Tendo em conta o que disse atrás, vale a pena fazer três perguntas sobre o criacionismo de Sarah Palin e os seus alegados esforços para que o criacionismo seja ensinado nas escolas do Alasca. (Utilizo o adjectivo "alegados" porque alguma da informação que circula sobre a senhora é de tal modo absurda que, nas últimas semanas, adquiri o hábito da dúvida metódica.)
1. A primeira pergunta é se o criacionismo literal ou o até o
intellligent design podem ser ensinados nas escolas públicas como uma alternativa científica ao evolucionismo.
Não, e por uma razão simples.
Tanto a crença na verdade literal da Bíblia como a crença num ser superior devido à perfeição do universo são matéria de fé. Convicções pessoais legítimas e respeitáveis, mas não hipóteses científicas. Se Sarah Palin alguma vez defendeu que o criacionismo fosse ensinado em tais termos aos alunos do Alasca, fez mal.

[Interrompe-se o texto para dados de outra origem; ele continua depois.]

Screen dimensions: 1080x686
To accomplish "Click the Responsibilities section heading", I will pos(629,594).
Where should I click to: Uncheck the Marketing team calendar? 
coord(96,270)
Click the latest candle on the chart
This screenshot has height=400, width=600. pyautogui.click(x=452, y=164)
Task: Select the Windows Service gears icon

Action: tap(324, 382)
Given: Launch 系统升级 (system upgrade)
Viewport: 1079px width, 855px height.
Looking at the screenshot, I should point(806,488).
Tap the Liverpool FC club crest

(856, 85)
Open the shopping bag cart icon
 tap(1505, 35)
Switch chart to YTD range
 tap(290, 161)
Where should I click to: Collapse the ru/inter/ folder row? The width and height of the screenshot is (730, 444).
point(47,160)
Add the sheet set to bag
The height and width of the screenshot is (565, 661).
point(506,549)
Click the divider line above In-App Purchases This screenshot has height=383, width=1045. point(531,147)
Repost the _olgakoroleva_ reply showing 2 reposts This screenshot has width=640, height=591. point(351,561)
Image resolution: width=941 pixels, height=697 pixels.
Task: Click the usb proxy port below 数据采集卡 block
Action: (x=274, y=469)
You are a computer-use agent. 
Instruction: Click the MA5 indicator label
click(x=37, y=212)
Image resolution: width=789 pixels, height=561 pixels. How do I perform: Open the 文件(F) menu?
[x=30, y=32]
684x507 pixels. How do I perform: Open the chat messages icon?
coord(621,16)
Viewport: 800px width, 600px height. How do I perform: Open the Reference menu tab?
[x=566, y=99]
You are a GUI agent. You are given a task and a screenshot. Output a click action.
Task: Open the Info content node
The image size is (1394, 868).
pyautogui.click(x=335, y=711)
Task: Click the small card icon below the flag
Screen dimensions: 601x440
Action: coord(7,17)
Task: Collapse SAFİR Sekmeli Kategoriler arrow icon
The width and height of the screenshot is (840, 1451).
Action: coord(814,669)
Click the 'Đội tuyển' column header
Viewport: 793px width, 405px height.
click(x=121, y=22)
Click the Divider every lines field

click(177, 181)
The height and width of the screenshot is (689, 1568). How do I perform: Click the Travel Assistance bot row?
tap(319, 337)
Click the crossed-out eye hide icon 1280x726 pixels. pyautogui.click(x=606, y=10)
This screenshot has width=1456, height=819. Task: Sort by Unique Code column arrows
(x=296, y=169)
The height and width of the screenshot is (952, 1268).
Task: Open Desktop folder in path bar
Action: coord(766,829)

2. A segunda pergunta leva-nos mais longe. Há versões do evolucionismo que não se limitam a dizer que a ciência explica a origem e a evolução da vida, mas que Deus não existe porque a ciência explica a origem e a evolução da vida. Esta afirmação não é científica porque a existência ou inexistência de Deus não é matéria de ciência, mas de fé (ver ponto 1). Assim como nada prova a existência de Deus (as "provas " da apologética tradicional apenas "provam" que acreditar em Deus é uma hipótese racional), também nada prova a inexistência de Deus. Podemos acreditar ou não acreditar, mas a fé ou a falta de fé resultam sempre de uma decisão pessoal que não se baseia em provas físicas.
A pergunta é, pois, a seguinte: se o evolucionismo assume a posição ideológica de afirmar que Deus não existe e assim é ensinado, os crentes terão o direito de impedir que a escola pública agrida as suas convicções e o fundamento da educação que querem dar aos seus filhos?
A minha resposta é talvez.
Os crentes têm esse direito em nome da liberdade religiosa, têm até o direito de ensinar aos seus filhos que o mundo foi criado em seis dias ou que a beleza da criação prova a existência de Deus, mas não têm o direito de exigir que o ID ou o criacionismo literal sejam ensinados como um facto científico. Dou-lhes, porém, todo o meu apoio se decidirem combater o ensino ideológico do evolucionismo fazendo
lobby sobre
os poderes públicos, incluindo com a ameça legítima de votarem em quem muito bem lhes apetece e não em quem apetece aos prémios Nobel de Stanford e do MIT.
3. Segue-se a terceira pergunta, e a mais importante: pode alguém que acredita no criacionismo e defende que o criacionismo seja ensinado a par do evolucionismo nas escolas, ou pelo menos não se opõe a isso, ser candidato a Vice-Presidente dos Estados Unidos da América?
A minha resposta é sim, mil vezes sim, um milhão de vezes sim. Já deixei claro que compreendo as razões pelas quais alguém é criacionista. Nenhuma dessas razões põe em causa a democracia ou o respeito pelo sistema constitucional americano. Assim sendo, porquê invocar a ciência para combater politicamente quem tem crenças talvez erradas, mas legítimas? É intolerância mal disfarçada ou pura arrogância intelectual. Em qualquer dos casos, não é um argumento.
Admito que a crença na verdade literal da Criação bíblica seja um tanto ou quanto embaraçosa. Mas os políticos tendem a acreditar em coisas estranhas. O Obama, por exemplo, acredita que ninguém nota que ele é negro. O Al Gore acredita no aquecimento global. O Sócrates, até há bem pouco tempo, acreditava ser engenheiro. O Reagan acreditava no fim da União Soviética. O Churchill acreditava na derrota de Hitler. E assim sucessivamente. A democracia é o sistema em que indivíduos como Churchill, Reagan ou Sarah Palin podem vir a governar-nos.
Compreendo que isso não agrade a
Palmira Silva, mas talvez seja pouco democrático passar um atestado de estupidez aos milhões de eleitores que tornam a coisa possível.